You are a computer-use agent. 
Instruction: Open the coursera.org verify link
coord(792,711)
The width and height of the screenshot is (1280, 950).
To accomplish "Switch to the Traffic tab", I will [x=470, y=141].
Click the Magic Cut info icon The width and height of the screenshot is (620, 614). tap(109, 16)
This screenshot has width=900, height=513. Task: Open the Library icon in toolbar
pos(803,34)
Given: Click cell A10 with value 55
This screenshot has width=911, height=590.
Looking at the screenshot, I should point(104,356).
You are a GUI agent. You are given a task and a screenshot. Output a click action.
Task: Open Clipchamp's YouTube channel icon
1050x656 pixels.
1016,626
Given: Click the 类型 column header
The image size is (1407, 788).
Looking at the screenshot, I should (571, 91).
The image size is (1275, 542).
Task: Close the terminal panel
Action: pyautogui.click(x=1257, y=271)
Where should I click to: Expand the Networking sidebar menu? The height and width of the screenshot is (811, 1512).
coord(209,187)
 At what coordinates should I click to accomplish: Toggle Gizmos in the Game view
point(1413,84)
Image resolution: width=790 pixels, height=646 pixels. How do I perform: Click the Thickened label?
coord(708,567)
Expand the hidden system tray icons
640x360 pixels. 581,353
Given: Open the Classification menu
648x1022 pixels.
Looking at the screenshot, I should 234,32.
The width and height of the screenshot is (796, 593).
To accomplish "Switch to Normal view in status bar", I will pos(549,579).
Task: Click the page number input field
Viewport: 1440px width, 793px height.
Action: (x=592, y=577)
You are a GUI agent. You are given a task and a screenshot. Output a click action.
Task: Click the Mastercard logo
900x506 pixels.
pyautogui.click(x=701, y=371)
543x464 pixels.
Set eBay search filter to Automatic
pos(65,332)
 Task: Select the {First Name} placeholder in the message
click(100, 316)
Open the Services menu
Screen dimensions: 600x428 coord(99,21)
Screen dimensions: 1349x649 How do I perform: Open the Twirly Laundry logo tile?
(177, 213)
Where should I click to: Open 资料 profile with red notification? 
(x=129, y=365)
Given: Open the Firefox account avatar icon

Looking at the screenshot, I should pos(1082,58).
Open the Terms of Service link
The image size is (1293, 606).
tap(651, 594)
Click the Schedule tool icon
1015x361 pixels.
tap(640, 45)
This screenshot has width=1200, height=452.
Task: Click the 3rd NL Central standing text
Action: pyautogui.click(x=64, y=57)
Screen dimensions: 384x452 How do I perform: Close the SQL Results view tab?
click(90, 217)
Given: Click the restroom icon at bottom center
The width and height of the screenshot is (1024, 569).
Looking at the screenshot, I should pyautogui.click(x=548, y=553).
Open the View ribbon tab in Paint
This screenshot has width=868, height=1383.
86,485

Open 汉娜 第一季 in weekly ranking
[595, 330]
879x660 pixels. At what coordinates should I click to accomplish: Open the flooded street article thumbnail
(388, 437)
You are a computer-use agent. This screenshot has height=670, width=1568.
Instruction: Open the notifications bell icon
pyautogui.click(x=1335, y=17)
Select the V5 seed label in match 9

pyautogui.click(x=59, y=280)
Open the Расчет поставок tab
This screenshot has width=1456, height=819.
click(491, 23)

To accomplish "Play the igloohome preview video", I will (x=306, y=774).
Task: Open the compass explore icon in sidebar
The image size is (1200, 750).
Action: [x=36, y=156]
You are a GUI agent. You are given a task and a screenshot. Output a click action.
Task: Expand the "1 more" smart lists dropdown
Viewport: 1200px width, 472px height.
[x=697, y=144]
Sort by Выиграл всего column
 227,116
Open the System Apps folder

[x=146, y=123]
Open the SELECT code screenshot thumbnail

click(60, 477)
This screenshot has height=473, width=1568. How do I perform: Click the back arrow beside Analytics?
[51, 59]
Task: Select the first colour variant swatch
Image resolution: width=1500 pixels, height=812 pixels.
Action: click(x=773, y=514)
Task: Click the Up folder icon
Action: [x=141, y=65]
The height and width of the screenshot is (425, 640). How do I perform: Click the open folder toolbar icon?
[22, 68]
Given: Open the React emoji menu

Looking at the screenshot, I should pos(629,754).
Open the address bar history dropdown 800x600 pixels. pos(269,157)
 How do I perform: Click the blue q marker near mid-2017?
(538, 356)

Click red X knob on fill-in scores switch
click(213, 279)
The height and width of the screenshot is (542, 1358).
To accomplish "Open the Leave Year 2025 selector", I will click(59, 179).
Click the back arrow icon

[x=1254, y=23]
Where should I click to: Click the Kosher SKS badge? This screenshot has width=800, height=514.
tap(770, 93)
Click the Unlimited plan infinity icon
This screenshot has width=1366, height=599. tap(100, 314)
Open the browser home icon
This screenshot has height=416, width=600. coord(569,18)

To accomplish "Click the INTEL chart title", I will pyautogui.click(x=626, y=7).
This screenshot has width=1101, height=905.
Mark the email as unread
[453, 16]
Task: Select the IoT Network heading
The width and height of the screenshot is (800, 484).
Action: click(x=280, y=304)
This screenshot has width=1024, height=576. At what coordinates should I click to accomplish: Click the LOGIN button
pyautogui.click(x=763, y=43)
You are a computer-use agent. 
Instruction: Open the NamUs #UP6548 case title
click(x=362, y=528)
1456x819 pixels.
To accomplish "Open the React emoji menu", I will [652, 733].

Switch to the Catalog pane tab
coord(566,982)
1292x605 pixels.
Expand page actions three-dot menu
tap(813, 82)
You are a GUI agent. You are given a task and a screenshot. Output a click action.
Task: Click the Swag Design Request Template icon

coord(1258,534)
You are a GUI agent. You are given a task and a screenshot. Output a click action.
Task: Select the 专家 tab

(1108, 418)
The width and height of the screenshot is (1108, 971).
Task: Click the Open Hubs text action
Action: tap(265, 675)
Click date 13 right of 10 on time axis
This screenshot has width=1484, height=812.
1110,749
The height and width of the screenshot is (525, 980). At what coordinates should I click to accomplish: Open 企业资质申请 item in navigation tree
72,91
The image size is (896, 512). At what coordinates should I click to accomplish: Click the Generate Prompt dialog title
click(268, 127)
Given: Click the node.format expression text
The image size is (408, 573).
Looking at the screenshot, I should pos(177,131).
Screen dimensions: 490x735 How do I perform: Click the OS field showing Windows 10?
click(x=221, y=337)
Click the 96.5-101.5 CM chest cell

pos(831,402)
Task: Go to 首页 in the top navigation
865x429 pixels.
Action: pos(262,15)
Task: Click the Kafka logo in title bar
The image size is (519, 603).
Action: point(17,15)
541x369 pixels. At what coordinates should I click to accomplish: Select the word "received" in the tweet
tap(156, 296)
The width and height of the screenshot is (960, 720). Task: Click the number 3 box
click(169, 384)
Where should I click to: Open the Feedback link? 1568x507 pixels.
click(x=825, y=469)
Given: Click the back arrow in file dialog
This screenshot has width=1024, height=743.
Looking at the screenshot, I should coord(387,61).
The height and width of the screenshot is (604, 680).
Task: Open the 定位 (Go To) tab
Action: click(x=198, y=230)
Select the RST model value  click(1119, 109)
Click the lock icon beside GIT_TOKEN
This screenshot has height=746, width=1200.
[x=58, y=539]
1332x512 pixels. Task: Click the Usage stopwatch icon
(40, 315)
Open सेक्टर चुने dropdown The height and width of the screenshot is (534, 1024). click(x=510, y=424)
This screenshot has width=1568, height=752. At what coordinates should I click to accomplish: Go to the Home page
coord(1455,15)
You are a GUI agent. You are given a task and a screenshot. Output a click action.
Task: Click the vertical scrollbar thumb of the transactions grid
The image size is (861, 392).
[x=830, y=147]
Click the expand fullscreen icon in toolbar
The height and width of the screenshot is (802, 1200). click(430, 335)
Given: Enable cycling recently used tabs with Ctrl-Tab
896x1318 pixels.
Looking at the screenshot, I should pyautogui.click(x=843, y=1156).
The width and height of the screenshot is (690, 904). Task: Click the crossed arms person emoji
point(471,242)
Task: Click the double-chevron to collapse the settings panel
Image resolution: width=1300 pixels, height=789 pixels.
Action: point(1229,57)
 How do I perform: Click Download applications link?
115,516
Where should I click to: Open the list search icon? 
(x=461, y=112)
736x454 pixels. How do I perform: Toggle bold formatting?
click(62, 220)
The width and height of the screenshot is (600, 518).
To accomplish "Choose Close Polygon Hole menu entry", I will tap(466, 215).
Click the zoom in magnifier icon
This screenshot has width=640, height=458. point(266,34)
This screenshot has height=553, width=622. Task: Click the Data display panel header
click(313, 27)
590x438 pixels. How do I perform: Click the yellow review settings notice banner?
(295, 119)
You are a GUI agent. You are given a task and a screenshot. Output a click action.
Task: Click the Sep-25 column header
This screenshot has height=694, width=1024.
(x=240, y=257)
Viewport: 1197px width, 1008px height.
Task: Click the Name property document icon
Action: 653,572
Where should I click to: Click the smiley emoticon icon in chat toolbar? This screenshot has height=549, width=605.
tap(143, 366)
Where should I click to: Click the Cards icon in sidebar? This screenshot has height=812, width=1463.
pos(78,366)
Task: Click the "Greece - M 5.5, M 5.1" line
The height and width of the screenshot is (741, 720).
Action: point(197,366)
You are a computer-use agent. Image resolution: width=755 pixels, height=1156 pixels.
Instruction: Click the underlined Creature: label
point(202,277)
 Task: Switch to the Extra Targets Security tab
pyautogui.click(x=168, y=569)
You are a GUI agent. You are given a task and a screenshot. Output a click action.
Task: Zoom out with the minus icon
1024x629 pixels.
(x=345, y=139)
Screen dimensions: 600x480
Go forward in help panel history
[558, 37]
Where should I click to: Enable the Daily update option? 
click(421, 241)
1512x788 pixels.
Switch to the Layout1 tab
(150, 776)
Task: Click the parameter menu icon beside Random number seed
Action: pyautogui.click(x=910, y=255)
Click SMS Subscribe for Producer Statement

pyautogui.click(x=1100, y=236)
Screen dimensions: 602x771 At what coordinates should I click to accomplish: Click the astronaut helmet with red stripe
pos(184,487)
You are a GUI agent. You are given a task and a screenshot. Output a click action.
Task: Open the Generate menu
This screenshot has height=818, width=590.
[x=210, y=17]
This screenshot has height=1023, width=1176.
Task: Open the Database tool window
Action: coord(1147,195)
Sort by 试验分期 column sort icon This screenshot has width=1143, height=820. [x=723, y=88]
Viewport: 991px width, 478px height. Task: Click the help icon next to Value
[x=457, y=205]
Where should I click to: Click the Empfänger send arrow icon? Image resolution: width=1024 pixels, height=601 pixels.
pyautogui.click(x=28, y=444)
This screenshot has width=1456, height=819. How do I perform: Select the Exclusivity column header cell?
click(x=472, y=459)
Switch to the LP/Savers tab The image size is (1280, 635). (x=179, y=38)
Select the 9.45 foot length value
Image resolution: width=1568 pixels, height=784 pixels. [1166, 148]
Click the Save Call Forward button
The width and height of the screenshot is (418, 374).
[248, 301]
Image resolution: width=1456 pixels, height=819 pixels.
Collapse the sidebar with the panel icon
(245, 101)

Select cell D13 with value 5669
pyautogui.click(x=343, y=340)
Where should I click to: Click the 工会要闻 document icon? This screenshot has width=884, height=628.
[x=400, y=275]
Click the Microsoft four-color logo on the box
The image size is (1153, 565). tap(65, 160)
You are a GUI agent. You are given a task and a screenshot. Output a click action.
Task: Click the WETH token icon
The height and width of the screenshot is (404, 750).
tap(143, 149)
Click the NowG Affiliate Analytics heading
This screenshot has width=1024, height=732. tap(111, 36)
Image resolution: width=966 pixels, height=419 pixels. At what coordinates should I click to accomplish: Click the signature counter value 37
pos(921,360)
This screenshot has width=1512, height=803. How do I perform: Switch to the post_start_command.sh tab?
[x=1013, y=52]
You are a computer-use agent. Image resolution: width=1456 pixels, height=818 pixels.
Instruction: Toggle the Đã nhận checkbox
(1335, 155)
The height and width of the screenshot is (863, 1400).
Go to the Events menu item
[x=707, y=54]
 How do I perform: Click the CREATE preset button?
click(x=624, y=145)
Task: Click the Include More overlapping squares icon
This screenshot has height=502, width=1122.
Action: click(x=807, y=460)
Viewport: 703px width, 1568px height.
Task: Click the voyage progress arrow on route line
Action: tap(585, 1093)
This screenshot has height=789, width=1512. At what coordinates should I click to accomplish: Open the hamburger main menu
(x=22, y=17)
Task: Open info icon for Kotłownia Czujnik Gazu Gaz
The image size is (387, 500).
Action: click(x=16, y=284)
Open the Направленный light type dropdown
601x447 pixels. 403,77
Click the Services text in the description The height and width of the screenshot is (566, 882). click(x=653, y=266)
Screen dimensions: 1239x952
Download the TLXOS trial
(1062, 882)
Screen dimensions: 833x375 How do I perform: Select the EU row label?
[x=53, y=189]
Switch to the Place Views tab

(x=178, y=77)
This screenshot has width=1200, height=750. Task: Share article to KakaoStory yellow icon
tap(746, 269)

**What is needed**
In the listing above, transcribe exactly everything from the line containing "Task: Click the double-chevron" down to the line containing "1512x788 pixels.", including both and nothing more.

**Answer space**
Task: Click the double-chevron to collapse the settings panel
Image resolution: width=1300 pixels, height=789 pixels.
Action: point(1229,57)
 How do I perform: Click Download applications link?
115,516
Where should I click to: Open the list search icon? 
(x=461, y=112)
736x454 pixels. How do I perform: Toggle bold formatting?
click(62, 220)
The width and height of the screenshot is (600, 518).
To accomplish "Choose Close Polygon Hole menu entry", I will tap(466, 215).
Click the zoom in magnifier icon
This screenshot has width=640, height=458. point(266,34)
This screenshot has height=553, width=622. Task: Click the Data display panel header
click(313, 27)
590x438 pixels. How do I perform: Click the yellow review settings notice banner?
(295, 119)
You are a GUI agent. You are given a task and a screenshot. Output a click action.
Task: Click the Sep-25 column header
This screenshot has height=694, width=1024.
(x=240, y=257)
Viewport: 1197px width, 1008px height.
Task: Click the Name property document icon
Action: 653,572
Where should I click to: Click the smiley emoticon icon in chat toolbar? This screenshot has height=549, width=605.
tap(143, 366)
Where should I click to: Click the Cards icon in sidebar? This screenshot has height=812, width=1463.
pos(78,366)
Task: Click the "Greece - M 5.5, M 5.1" line
The height and width of the screenshot is (741, 720).
Action: point(197,366)
You are a computer-use agent. Image resolution: width=755 pixels, height=1156 pixels.
Instruction: Click the underlined Creature: label
point(202,277)
 Task: Switch to the Extra Targets Security tab
pyautogui.click(x=168, y=569)
You are a GUI agent. You are given a task and a screenshot. Output a click action.
Task: Zoom out with the minus icon
1024x629 pixels.
(x=345, y=139)
Screen dimensions: 600x480
Go forward in help panel history
[558, 37]
Where should I click to: Enable the Daily update option? 
click(421, 241)
1512x788 pixels.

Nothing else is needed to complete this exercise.